Papier, Stärke und Gänsedaunen, 2009

"Sowohl die Wahrheit, als auch die Bilder sind bereits in uns." - Sabine Neuhaus

"Sprung in den Brunnen" lehnt an das Grimmsche Märchen "Frau Holle" an. Bekanntlich müssen in dem Märchen die beiden Stiefschwestern Prüfungen bestehen, die einem Läuterungs- und Reifungsprozess gleichkommen.

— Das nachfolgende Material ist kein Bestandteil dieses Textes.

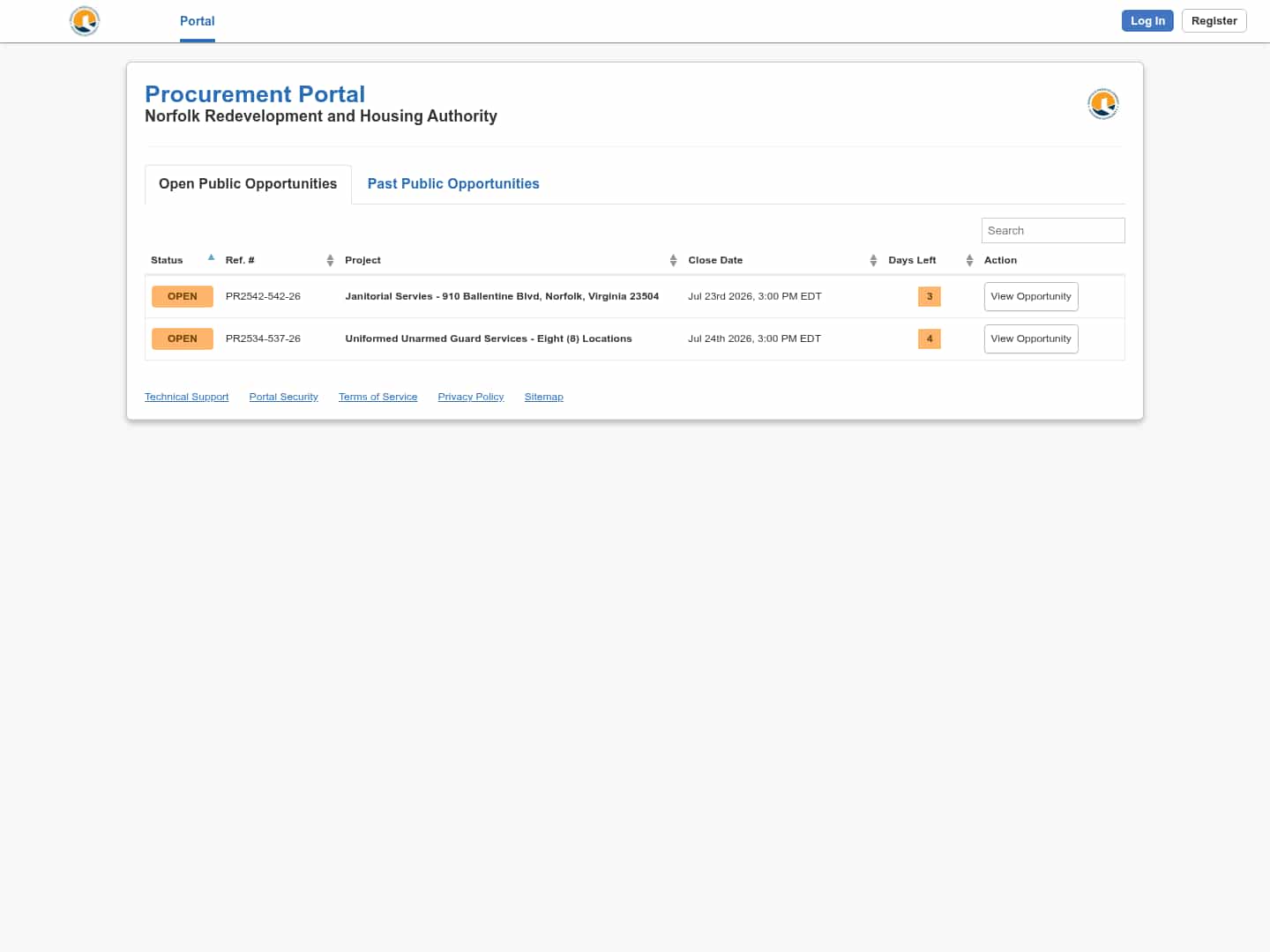The height and width of the screenshot is (952, 1270).
Task: Sort table by Days Left column arrows
Action: pos(969,260)
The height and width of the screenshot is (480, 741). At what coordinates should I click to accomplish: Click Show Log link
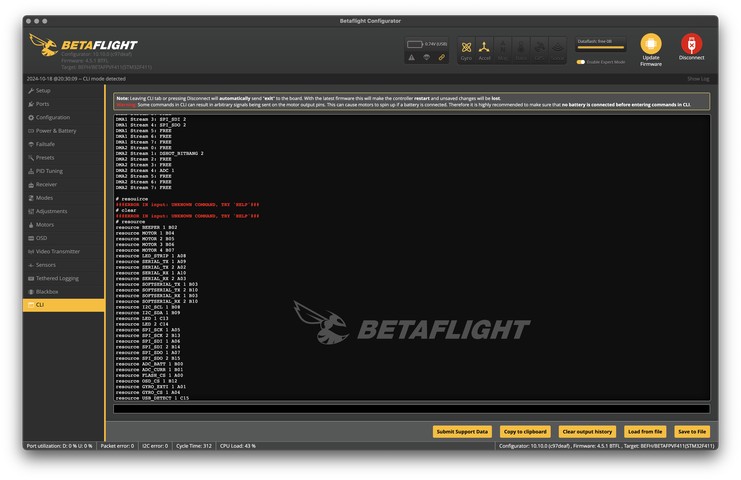[698, 78]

Auf rotem Transparentpapier verdichtet Neuhaus in den angestrahlten Bildreliefs abstrakte Formen aus miteinander verbundenen Flips, wie wir sie als Füllmaterial zur Absicherung von Transportgut kennen. Sie bestehen aus Kartoffelstärke, womit sie zum lebenserhaltenden Sinnbild von Nahrung werden. Durch den Speichel von Sabine Neuhaus benetzt, haften sie auf dem Bildträger und werden zu unterschiedlichen Formen angeordnet. Inspiriert von Insektenund Vogelnestern, übersetzt die Künstlerin diesen Arbeitsprozess seit längerem zur Gestaltung ihrer archaisch-skulpturalen Objekte. Stets spielt in den hierbei entstandenen offenen Gefäßschalen das Motiv des Schutzes und der Behausung als symbolischer Verweis auf das Leben, ebenso wie die Möglichkeit zur stillen inneren Kontemplation, eine sinnstiftende Rolle.
Die für das Brücken-Festival entwickelte Arbeit knüpft an diese Metaphorik an. Denn auch das Motiv des Brunnens verbindet in diesem Zusammenhang eine Vielzahl von Bedeutungsebenen. So verweist der Brunnen auf das Wasser als Quell des Lebens und wird zum "Jungbrunnen", ebenso auf das Grimmsche Märchen, indem er den Läuterungsprozess einleitet.